Following this step, El-Arabia sold its Beltone stakes through an open market offering.

The second phase of the conflict began in 2012 with the EFG Hermes-Sawiris conflict. The Qatari QInvest offered to acquire EFG Hermes by establishing a new entity under the name EFG Hermes-Qatar. The proposal provided the Qatari company with 60% of the shares and a payment of $250m for Hermes. Sawiris then stepped in for the competition.

This time, Sawiris entered the arena under the cloak of Planet Investment Banking, which was established in partnership with former managing director of Qalaa Holdings Ahmed El-Husseini and former chairman of Bank of Alexandria Mahmoud Abdel Latif.

However, this time, Hermes’ acquisition failed after accusations were exchanged between Planet IB and Hermes of violating laws. This led the General Assembly of EFG Hermes to reject the offer letter from Planet IB, and at the same time they agreed in principle to proceed with the QInvest deal.

However, the Egyptian Financial Supervisory Authority (EFSA) refused to complete the acquisition.

EFSA justified its refusal by saying that QInvest had little experience and lacked the legal requirements to own a subsidiary of EFG Hermes, which is one of the largest investment banking companies in Egypt.

A year later, Sawiris made another move to acquire Hermes, specifically at the end of 2013 and early 2014. Sawiris processed an acquisition offer at a price of EGP 9.5 per share.

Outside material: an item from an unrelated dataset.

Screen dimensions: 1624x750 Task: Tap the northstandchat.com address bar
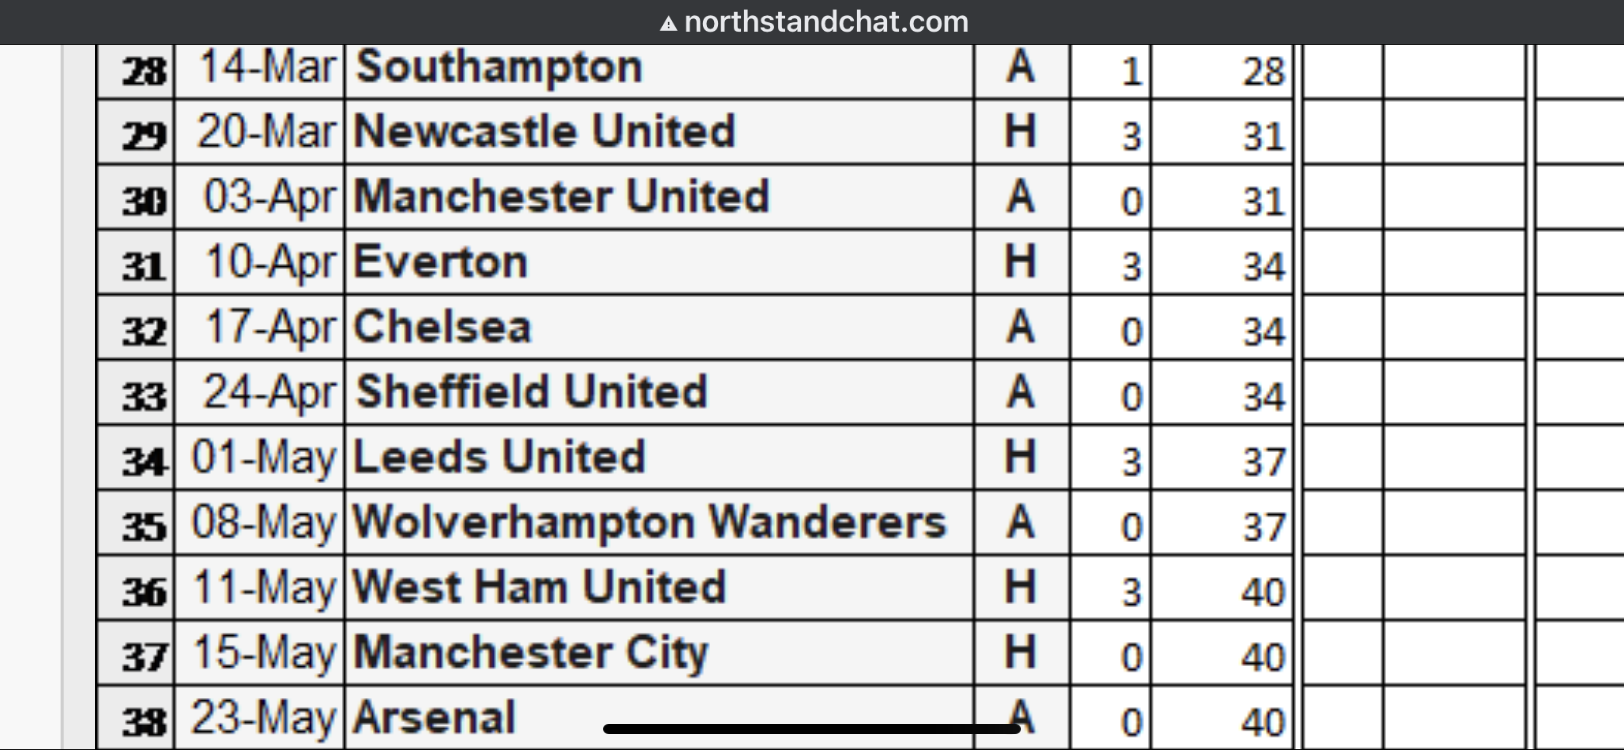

Deutsche Bank was the independent financial advisor for the offer.

Sawiris’ offer was only one pound more than the average market price for EFG Hermes’ share. EFG Hermes’ Board of Directors decided to buy EGP 1bn worth of treasury shares. This raised the share price, causing to hit the roof at EGP 11.6. Sawiris’ bid failed before he presented it officially.

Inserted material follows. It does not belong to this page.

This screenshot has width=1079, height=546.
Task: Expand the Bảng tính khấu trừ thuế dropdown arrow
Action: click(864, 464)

Having learned from experience, Sawiris tried to avoid making the same mistake when he made his third acquisition offer.

He startled the Board of Directors of EFG Hermes in June 2014 with an offer to buy 20% of the group shares through his company New Egypt, in cooperation with Beltone.

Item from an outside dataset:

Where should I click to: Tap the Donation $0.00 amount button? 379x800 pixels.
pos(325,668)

EFG Hermes’ shareholders offered to sell 54.4m shares to the Sawiris-Beltone alliance at EGP 16 per share. Sawiris rejected this offer, as it represented only 48% of his acquisition target. The attempt once again failed.

After a series of failed acquisitions attempts in the investment banking sector over three years, Pharos finally announced at end of March 2015 the Taymour family’s acquisition of over 80% of the company in exchange for of keeping the remainder 20% for Al-Rajhi in an EGP 40m deal.

Two months ago, the Orascom Telecom-AC alliance successfully acquired Beltone for EGP 650m. The business community considered the move to be the beginning of Naguib Sawiris’ journey in the financial services sector.

The market now awaits the fate of Orascom Telecom’s offer to acquire CIB’s CI Capital. The deal is expected to be worth between EGP 900m and EGP 950m.